# TASK PROMPT
Extract each line of the listing below that contains the string "size", matching case exactly.

# PROVIDED DATA
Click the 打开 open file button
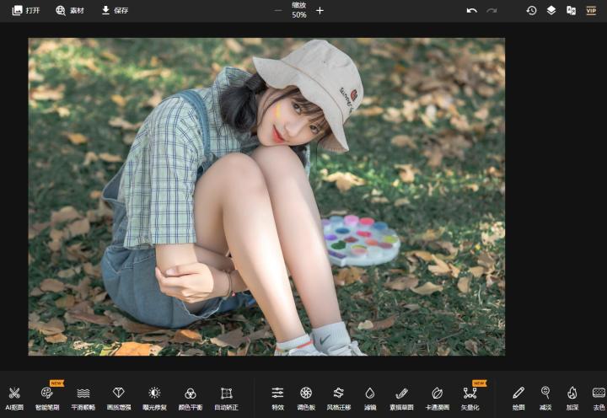The height and width of the screenshot is (418, 607). [x=26, y=11]
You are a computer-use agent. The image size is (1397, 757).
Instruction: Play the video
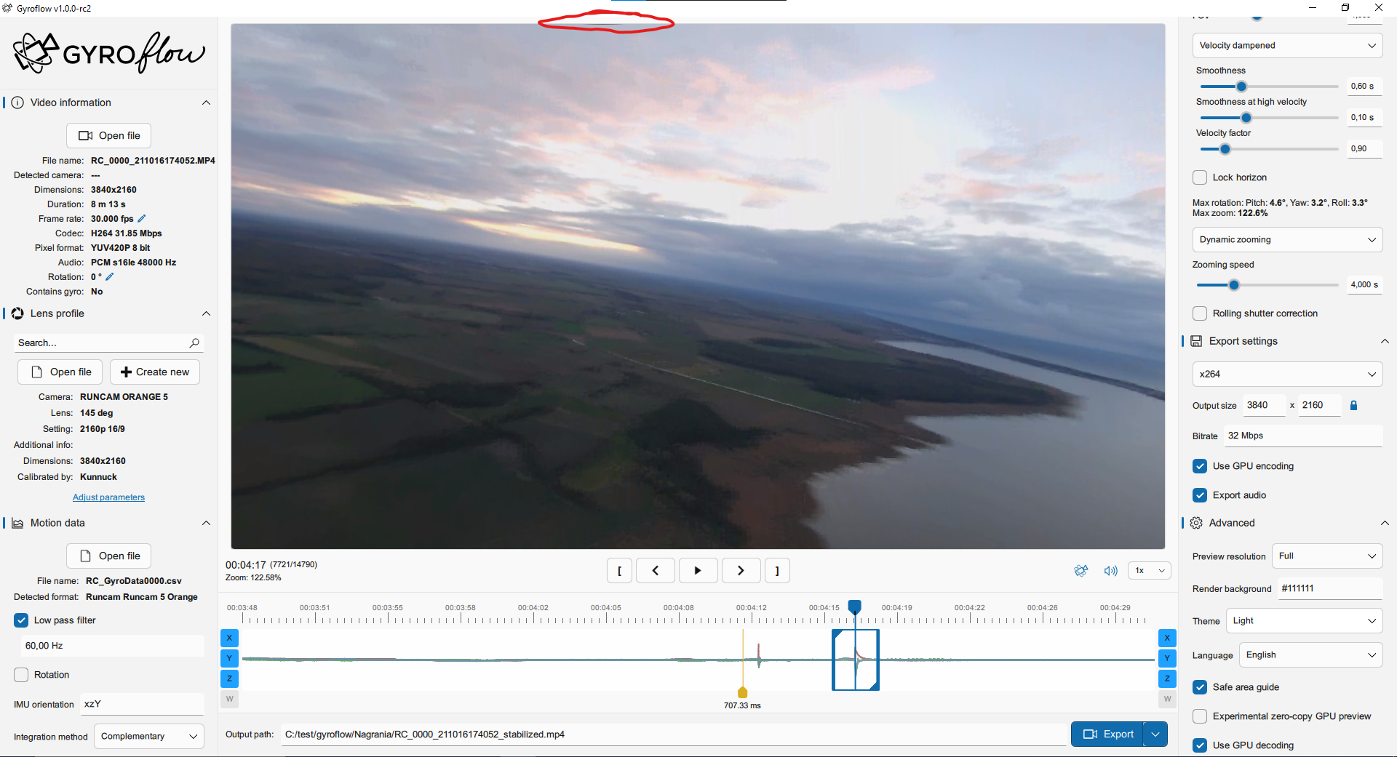click(x=698, y=570)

# RESPONSE TO THIS TASK
You are a computer-use agent. The image size is (1397, 757).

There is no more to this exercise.